После смерти Достоевского в русской периодике разгорелся спор о его болезни, но спор этот касался времени ее начала, а не ее необратимых последствий. Спор этот возник после появления в «Новом времени» статьи А. Суворина «О покойном», в которой говорилось, что Достоевский страдал эпилепсией еще в детстве. В связи с этим младший брат Федора Михайловича Андрей стал публично доказывать, что «падучую болезнь брат Федор приобрел не в отцовском доме, а в Сибири». Так считал и доктор Ризенкампф, периодически наблюдавший Достоевского до 1845 г. В дискуссию включился доктор Яновский, общавшийся с писателем до самого его ареста. В своей заметке (в виде письма к А. Майкову), напечатанной в «Новом времени» под заглавием «Болезнь Достоевского», он писал, что его пациент страдал падучей болезнью еще до ссылки, но припадки, за редким исключением, были легкими. Эти споры отразились в письме Ризенкампфа Андрею Достоевскому от 16 февраля 1881 года, в котором он поддержал «сибирскую» версию возникновения эпилепсии у Федора Михайловича и связал ее с телесным наказанием, которому его подвергли в Омске. «Вы не представляете себе ужас друзей покойного, бывших свидетелями, как, вследствие экзекуции в присутствии личного его врага Кривцова, Федор Михайлович, при его нервном темпераменте, при его самолюбии, в 1851 году в первый раз поражен был припадком эпилепсии, повторявшимся потом ежемесячно», — писал Ризенкампф. (Факт телесного наказания оспаривается некоторыми исследователями.) Еще раз подчеркнем, что это был спор об истоках болезни, а не о ее последствиях.
Отметим, что, отрицая раннее появление эпилепсии у своего брата, Андрей Достоевский сообщает при этом, что в 40-х годах он «кажется» страдал «какою-то нервною болезнью», вызвавшей у него страх преждевременного погребения (мучивший также Гоголя и Э. По). Под воздействием этой фобии Достоевский часто, укладываясь спать, оставлял записки: «Сегодня со мной может случиться летаргический сон, а потому не хоронить меня (столько-то) дней».
Между тем, сам Достоевский относился к своему заболеванию, в обиходе именовавшемуся им «кондрашкой», весьма серьезно, о чем свидетельствуют записи, делавшиеся им после некоторых припадков:
«Во Флоренции в продолжение лета — припадки не частые и не сильные (даже редкие сравнительно). При этом сильный открытый геморр<ой>.

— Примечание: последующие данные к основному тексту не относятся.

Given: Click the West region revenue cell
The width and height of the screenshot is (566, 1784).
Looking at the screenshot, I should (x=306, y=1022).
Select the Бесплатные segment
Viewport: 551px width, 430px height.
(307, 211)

Да и все почти припадки в постели, во сне (в первом сне), около четвертого часу утра.
Сравнительно с прежними припадками (за все годы и за все время), этот, отмеченный теперь ряд припадков с 3-го августа, — представляет собою еще небывалое до сих пор, с самого начала болезни, учащение припадков; как будто болезнь вступает в новый злокачественный фазис. За все прежние годы, не ошибаясь, можно сказать
Теперешнюю учащенность можно бы приписать резкой перемене климата Флоренции и Дрездена, дороге, расстройству нервов в дороге и в Германии и проч.